Impaired driving, distracted driving, and driving while talking or texting on a portable
electronic device carries legal repercussions whether or not it was the
cause of a
Poughkeepsie car accident. Not only do offending drivers face possible statutory violations that
carry fines and increases in points on licenses, but there is also exposure
to civil liability. These types of accidents are preventable and simply
cause needless harm, and because the risks of texting while driving are
quite clear to the prudent motorist, it is a strong argument to make in
court against the offending driver.
Motorists are under a duty to operate a motor vehicle with reasonable care
in a manner consistent with other reasonable and prudent motorists. A
breach of this duty that which caused another injury will give the victim
a cause of action founded in
negligence. Such an action will allow the victim a chance to convince a jury that
the offending driver must compensate the victim for his or her damages.
You may be thinking, how is “reasonable” defined, how is “prudent”
defined, and how will different “circumstances” affect liability.
Of course case law has helped define these terms and answers are typically
fact intensive. This is because these are usually decisions for a jury
to make as to what is reasonable and prudent; it is a flexible standard.
There are some statutes also help define the terms by simply precluding
New York Vehicle and Traffic Law Section 1225-c which states “no person shall operate a motor vehicle upon a public
highway while using a mobile telephone to engage in a call while such
vehicle is in motion . . . .” Also understand
Section 1225-d further requires “no person shall operate a motor vehicle while
using any portable electronic device which such vehicle is in motion .
. . .”
Taken together, these statutes prohibit talking on cell phones while operating
a vehicle and using any device through which texting or e-mailing messages
is conducted. Moreover, simply holding a cell phone in proximity to the
ear or mouth creates a rebuttable presumption that the statute was violated.
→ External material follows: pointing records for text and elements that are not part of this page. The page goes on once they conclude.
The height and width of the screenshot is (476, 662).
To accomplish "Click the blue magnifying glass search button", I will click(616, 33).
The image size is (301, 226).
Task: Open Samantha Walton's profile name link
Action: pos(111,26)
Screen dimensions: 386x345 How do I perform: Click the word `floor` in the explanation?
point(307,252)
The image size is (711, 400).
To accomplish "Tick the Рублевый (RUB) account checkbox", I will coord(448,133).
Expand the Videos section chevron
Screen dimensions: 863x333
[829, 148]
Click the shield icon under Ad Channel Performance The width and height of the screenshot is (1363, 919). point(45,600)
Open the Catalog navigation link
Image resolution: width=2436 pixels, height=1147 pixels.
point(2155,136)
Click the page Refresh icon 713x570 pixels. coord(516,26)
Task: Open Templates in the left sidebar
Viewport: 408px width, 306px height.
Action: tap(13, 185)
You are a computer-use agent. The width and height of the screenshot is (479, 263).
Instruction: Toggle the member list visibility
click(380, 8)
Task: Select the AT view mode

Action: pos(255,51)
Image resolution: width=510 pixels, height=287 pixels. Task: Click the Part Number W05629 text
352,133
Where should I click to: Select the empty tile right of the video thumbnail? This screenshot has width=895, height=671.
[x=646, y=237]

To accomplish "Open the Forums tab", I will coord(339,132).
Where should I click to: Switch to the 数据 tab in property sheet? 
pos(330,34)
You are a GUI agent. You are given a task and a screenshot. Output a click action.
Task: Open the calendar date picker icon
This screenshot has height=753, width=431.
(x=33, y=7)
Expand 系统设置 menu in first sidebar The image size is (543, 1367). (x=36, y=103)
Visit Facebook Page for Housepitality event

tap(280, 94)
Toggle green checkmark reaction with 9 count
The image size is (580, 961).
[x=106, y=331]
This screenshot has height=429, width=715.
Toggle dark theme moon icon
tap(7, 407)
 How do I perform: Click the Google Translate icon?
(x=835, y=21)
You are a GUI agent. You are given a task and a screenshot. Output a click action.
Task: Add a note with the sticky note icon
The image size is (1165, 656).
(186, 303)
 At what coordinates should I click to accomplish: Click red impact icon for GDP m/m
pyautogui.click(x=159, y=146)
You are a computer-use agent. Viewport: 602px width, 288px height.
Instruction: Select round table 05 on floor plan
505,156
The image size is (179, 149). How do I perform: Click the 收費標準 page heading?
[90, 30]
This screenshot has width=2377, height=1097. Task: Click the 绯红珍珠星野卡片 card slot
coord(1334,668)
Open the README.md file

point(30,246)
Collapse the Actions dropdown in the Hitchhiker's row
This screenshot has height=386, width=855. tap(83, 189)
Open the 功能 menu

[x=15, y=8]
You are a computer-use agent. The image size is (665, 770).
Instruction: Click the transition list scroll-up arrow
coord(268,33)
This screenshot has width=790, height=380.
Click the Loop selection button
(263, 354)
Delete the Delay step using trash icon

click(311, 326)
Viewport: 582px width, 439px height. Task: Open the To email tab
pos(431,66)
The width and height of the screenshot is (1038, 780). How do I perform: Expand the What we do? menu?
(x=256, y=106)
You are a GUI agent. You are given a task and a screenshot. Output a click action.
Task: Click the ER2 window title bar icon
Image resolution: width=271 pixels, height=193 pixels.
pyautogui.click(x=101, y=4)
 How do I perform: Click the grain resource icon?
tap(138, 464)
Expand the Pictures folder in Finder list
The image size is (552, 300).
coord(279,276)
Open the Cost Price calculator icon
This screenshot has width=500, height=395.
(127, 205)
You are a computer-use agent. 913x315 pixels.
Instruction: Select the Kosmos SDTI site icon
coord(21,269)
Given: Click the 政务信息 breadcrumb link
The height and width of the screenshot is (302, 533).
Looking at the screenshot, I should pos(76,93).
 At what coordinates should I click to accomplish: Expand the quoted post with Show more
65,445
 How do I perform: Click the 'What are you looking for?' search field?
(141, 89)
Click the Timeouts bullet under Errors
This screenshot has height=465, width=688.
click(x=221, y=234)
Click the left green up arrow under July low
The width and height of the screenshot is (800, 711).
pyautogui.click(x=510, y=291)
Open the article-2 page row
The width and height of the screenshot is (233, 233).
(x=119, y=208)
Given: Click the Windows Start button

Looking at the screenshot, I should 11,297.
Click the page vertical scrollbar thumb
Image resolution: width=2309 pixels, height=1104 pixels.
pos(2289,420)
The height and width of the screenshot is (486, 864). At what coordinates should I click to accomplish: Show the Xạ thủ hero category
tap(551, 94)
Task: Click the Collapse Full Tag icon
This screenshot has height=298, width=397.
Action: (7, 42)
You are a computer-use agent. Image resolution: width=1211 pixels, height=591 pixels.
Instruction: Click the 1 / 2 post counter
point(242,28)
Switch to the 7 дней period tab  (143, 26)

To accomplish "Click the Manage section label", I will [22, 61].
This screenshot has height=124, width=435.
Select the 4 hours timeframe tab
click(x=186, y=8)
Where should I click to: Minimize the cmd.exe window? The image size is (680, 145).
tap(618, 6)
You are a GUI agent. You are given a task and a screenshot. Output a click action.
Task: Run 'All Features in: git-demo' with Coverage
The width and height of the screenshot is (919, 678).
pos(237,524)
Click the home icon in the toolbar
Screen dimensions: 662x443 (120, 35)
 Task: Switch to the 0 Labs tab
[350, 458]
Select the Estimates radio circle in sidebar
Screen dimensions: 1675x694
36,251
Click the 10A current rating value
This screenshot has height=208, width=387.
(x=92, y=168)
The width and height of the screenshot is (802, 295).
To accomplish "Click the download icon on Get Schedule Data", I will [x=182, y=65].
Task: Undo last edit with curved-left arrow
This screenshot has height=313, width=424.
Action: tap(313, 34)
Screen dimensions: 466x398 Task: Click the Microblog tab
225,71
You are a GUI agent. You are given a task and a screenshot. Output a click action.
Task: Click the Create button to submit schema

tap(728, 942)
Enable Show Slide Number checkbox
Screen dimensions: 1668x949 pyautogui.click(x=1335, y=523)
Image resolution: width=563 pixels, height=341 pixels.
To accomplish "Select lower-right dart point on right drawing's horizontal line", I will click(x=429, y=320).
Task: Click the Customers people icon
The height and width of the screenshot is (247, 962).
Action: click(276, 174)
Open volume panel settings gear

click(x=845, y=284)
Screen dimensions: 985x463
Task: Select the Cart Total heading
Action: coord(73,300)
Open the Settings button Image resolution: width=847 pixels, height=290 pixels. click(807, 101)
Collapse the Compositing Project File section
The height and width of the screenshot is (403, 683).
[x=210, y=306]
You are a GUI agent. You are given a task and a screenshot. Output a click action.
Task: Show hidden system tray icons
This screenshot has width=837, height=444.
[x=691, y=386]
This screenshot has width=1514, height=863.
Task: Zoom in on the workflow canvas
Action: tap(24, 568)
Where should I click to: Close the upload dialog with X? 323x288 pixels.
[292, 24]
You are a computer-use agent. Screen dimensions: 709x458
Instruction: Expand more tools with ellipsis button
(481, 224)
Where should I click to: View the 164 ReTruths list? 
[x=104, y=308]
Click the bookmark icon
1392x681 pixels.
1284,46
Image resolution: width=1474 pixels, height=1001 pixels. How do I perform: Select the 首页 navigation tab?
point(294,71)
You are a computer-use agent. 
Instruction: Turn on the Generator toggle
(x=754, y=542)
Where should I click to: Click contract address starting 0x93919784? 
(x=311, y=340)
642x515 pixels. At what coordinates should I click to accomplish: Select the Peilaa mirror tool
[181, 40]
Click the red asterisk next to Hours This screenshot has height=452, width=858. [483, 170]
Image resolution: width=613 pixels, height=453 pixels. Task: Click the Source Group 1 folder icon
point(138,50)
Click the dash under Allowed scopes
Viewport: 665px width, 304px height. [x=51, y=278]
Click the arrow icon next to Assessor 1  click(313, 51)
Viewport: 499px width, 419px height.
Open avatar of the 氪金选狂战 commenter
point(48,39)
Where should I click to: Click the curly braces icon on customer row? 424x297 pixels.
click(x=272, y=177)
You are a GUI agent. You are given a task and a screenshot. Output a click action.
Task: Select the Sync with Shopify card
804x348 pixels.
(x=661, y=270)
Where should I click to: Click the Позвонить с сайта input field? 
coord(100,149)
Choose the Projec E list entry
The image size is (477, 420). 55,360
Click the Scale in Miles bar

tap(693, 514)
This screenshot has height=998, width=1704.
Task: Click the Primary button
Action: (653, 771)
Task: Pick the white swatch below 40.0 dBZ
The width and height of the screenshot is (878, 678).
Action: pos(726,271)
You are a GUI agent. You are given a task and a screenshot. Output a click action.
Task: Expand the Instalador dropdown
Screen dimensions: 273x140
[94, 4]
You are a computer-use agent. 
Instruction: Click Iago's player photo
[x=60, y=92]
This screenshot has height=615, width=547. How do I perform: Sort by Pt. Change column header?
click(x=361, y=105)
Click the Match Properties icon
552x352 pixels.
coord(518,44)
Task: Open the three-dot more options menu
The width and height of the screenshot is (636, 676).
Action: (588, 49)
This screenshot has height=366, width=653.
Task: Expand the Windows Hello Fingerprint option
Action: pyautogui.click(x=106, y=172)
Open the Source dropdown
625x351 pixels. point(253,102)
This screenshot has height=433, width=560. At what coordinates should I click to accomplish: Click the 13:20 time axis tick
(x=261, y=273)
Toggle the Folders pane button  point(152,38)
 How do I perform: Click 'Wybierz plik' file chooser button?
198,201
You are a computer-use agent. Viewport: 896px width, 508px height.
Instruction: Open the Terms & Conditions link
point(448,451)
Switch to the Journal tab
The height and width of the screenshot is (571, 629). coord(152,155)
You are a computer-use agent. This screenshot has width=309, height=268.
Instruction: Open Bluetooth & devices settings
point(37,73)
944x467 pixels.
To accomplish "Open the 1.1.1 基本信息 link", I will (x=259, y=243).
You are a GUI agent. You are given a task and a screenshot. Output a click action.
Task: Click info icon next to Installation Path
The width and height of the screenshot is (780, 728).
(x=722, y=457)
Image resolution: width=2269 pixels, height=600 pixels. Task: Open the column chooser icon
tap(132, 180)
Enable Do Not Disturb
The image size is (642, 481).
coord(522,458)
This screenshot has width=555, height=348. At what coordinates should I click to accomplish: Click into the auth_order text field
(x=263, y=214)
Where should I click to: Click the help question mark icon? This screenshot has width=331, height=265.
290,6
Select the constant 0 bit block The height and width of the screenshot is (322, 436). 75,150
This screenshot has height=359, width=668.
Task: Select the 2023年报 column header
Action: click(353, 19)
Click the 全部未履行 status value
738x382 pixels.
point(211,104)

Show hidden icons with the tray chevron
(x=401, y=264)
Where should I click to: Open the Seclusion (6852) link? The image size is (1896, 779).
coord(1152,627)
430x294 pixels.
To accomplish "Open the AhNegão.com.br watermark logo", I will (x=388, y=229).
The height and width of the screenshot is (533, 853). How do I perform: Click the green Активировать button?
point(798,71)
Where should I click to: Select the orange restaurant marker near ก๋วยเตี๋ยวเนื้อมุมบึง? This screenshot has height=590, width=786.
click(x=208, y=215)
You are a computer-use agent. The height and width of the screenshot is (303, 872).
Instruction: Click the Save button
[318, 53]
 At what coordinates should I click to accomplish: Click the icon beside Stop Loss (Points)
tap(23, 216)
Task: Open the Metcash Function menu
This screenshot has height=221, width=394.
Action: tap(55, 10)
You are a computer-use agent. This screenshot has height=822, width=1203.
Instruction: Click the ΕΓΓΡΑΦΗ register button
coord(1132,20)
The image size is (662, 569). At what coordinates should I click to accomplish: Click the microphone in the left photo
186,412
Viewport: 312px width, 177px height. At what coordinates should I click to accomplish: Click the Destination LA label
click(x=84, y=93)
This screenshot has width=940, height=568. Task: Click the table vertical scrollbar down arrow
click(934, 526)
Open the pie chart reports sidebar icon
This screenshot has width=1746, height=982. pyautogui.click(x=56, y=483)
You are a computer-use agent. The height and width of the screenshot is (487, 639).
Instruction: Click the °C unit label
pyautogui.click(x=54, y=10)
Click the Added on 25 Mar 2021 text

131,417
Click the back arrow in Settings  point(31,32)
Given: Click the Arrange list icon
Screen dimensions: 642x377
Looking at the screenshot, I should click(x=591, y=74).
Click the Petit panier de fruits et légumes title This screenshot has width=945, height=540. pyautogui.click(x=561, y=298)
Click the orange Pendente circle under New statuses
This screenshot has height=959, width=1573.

These laws do not create liability per se, but they do make it easier for
injured motorists to prove that a defendant-driver was negligent. Since
the presumption is rebuttable, a jury must be allowed to deliberate on
whether or not the device was actually in “use” at the time
of the accident if the defendant introduces evidence to prove that the
device was not in “use”. This also allows a judge to deny
the defendant’s motion for summary judgment or dismissal to keep
your case alive.
Remember that plaintiffs may recover compensation for medical bills, pain,
suffering, lost wages, lost earning potential, among other expenses related
to the accident and injury.
Are you interested in learning more about car accidents caused by impaired
drivers? Find out more in our
latest article to learn more about your rights here. Also, learn about increased distracted driving penalties as enhanced
by the New York State Legislature
in yesterday’s blog post here.
Our car accident attorneys at
Mainetti, Mainetti, and O’Connor, P.C. have over 100 years of combined experience working with victims of personal
injury accidents throughout New York. We understand how to effectively
represent clients who have been injured in serious personal injury accidents,
particularly throughout the Mid-Hudson Valley region in Kingston, Poughkeepsie,
and Newburgh where we have offices. Hear
what our clients are saying about us here and learn about just some of our
successful results here. If you or a loved one has been injured in a personal injury accident,
please do not hesitate to contact us by calling 845-340-HURT (4878) or
toll free at 866-440-4452, or by using the
convenient contact form here.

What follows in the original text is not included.